(Your task):
Wherever a line in the data below holds "Viewport", copy that line.

(Information supplied):
=== Section Start ===

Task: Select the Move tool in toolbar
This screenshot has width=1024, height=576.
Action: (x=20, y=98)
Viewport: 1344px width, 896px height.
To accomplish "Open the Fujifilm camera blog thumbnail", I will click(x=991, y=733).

=== Section End ===
=== Section Start ===

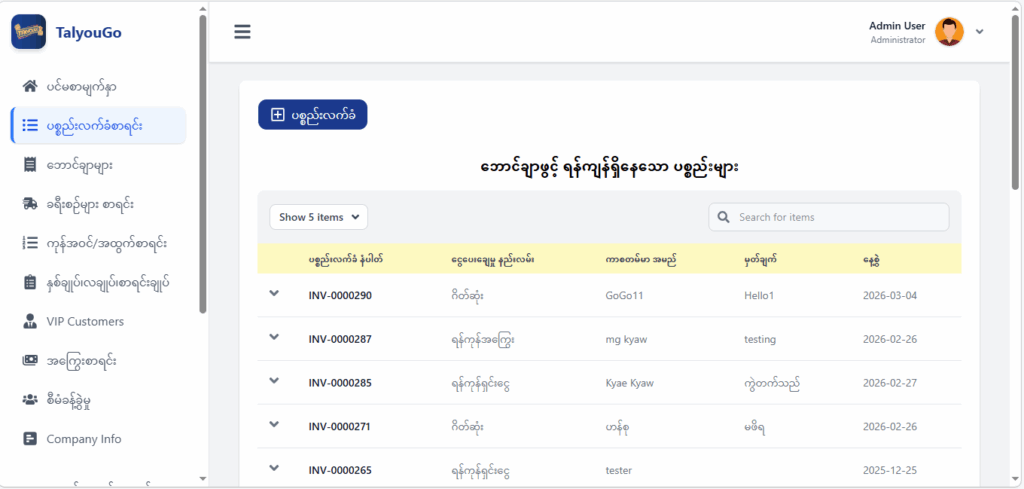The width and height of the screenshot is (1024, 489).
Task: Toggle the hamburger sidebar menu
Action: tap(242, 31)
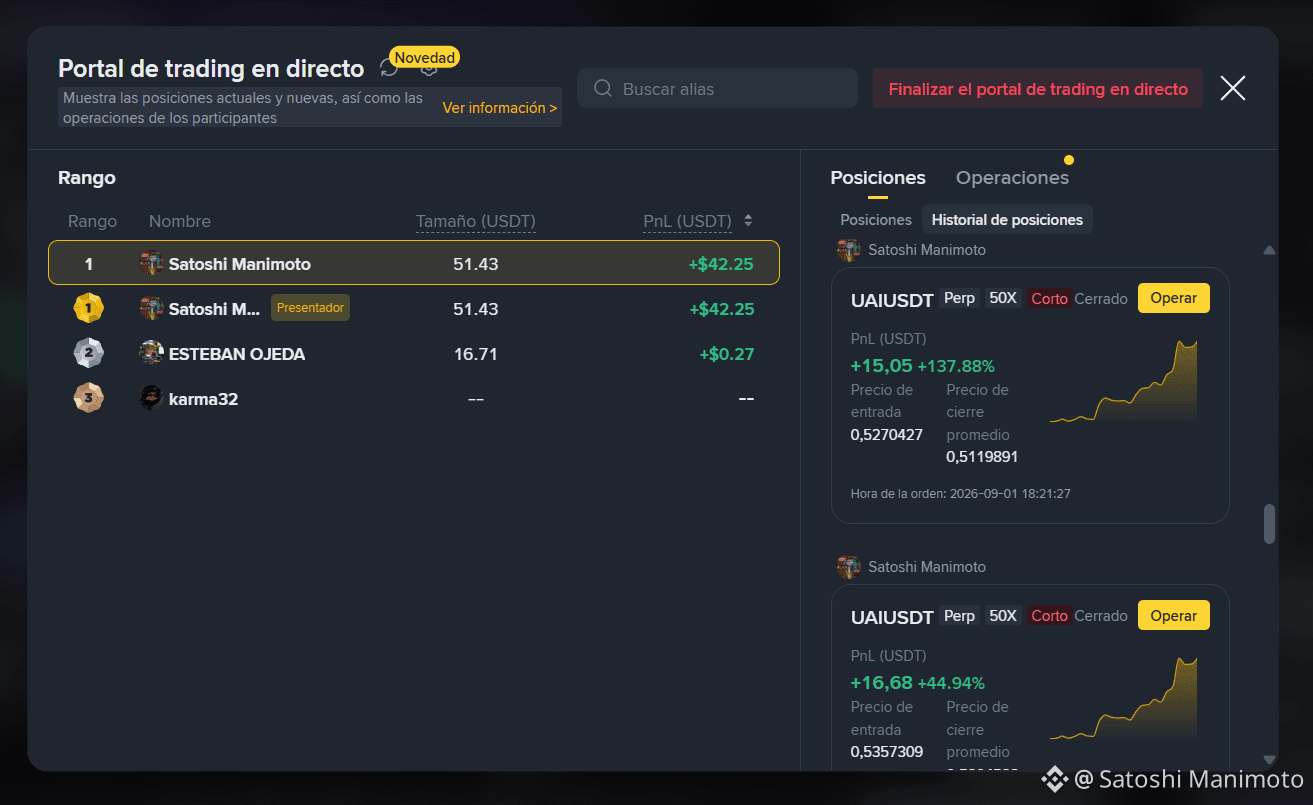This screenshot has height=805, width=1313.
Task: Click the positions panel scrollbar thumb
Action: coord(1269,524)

=== Section End ===
=== Section Start ===

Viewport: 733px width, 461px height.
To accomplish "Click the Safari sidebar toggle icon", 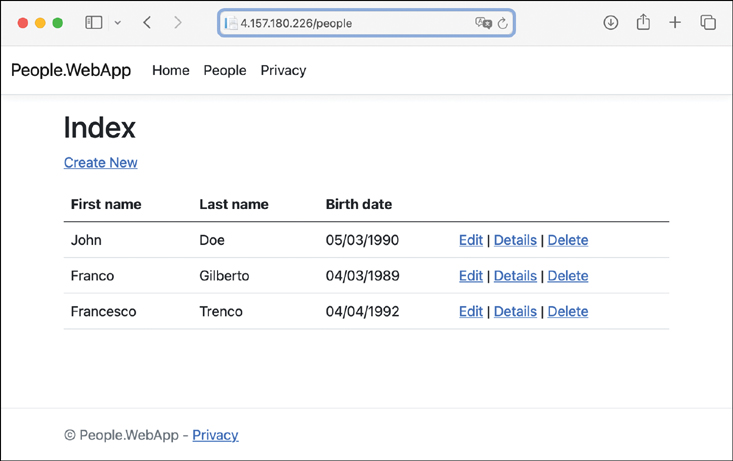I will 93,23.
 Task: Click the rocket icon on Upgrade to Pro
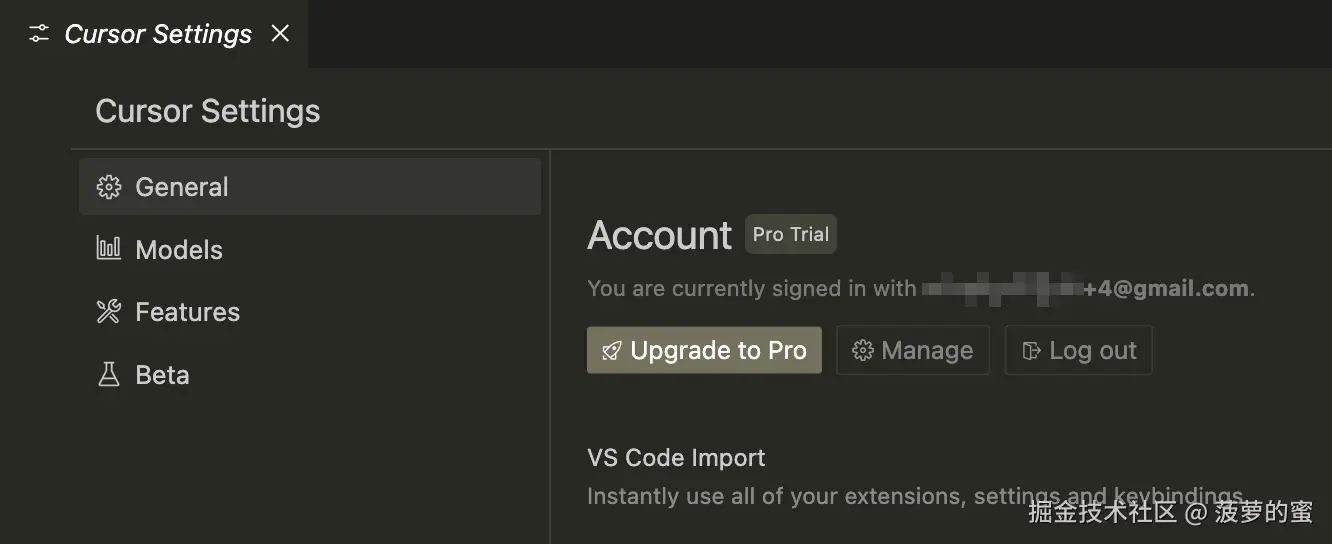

=== Section End ===

(Written solution):
Viewport: 1344px width, 896px height.
Viewport: 733px width, 461px height.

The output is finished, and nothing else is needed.